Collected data
Segment Open

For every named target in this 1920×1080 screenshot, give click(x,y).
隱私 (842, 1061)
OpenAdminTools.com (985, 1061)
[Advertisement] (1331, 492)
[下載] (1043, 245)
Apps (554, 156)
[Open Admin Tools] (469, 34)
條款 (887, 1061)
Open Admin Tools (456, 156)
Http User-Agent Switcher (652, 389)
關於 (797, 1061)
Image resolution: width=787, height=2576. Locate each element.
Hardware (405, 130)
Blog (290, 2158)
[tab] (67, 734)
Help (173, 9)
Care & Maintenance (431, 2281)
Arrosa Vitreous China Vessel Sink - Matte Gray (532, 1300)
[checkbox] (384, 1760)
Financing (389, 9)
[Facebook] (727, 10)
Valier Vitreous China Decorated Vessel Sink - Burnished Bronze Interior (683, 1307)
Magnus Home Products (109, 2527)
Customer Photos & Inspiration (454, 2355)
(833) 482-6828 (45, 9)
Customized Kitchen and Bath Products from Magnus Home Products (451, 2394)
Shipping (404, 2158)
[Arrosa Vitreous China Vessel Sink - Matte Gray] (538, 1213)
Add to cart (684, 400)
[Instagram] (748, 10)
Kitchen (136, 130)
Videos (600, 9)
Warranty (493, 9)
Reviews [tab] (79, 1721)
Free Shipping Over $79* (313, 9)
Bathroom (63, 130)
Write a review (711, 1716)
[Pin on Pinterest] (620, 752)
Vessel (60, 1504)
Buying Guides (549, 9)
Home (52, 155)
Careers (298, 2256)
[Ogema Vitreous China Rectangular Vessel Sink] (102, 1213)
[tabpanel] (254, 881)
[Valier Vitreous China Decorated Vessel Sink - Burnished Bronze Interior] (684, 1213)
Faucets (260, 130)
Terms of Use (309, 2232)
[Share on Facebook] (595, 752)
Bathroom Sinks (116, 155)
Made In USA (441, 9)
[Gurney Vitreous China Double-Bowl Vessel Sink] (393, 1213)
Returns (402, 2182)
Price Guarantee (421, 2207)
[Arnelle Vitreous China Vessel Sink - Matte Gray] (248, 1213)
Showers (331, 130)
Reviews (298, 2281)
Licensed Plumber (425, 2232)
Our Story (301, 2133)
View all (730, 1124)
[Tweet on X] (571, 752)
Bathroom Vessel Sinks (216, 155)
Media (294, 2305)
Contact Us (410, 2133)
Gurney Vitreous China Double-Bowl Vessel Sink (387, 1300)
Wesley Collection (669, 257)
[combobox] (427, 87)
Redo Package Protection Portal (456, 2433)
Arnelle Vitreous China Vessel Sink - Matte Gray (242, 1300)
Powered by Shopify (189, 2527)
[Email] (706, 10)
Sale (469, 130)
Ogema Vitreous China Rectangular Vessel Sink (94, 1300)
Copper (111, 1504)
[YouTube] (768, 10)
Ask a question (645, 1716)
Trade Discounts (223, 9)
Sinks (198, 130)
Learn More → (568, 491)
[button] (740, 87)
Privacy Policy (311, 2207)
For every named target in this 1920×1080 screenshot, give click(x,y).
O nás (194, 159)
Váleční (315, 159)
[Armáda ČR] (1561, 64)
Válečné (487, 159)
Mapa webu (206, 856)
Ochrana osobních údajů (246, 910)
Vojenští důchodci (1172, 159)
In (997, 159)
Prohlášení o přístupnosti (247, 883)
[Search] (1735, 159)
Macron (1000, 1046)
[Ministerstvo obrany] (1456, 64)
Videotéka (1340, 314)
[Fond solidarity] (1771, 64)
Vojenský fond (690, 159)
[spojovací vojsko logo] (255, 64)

Segment Closed

• **WORK REQUIRED**:
Taking the entries above, write out exactly each line from the one holding "[Email] (706, 10)" to the one holding "Privacy Policy (311, 2207)", both included, and stop there.

• **ANSWER SPACE**:
[Email] (706, 10)
Sale (469, 130)
Ogema Vitreous China Rectangular Vessel Sink (94, 1300)
Copper (111, 1504)
[YouTube] (768, 10)
Ask a question (645, 1716)
Trade Discounts (223, 9)
Sinks (198, 130)
Learn More → (568, 491)
[button] (740, 87)
Privacy Policy (311, 2207)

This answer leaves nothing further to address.